My career graph has been a roller-coaster ride! Good thing that I like amusement parks!
One noted in your television talk that you have a great ability to laugh at yourself and the world. That comes in handy I guess in negotiating the world?
I have a lot of passion and emotion about many things. I’m obsessed with certain things, which often defy logic and good sense. But because my parents and sister are not connected with the film world, their constant appraisals of what I’m immersed in forces me to see myself from a more distant point of view. And honestly, it is often farcical.
In the present of 2022 the making of what work or works occupy you? How do you and your partners at R.A.T Films define your plans and prospects? (R.A.T. as in Ruchi, Ashutosh, Taher)

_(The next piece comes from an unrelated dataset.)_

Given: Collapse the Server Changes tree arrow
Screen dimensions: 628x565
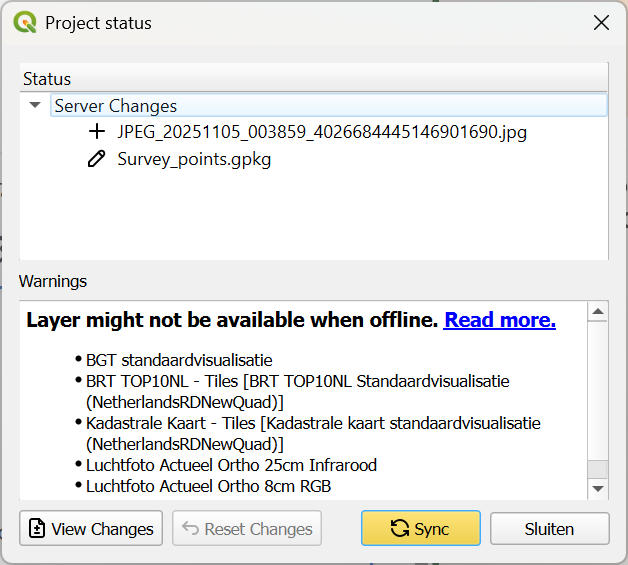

As partners the three of us have very different points of reference and affinity for different kinds of content. At R.A.T Films we believe all kinds of stories should be told, in different ways. Our only mantra is to create and promote entertaining content that builds empathy and engages. This year we are producing two web series, one is set in a super glamorous space and the other is a period piece of modern history. I’m also excited that Ashutosh and Taher will be starting their first film, which is an edge of the seat eye-opener, based on a piece of often ignored history. I too am working on my next film, which is based on a true story and set in a world yet unseen! We are most excited about our slate for 2023, all of which is being developed this year. We are also in the process of curating our slate 2024!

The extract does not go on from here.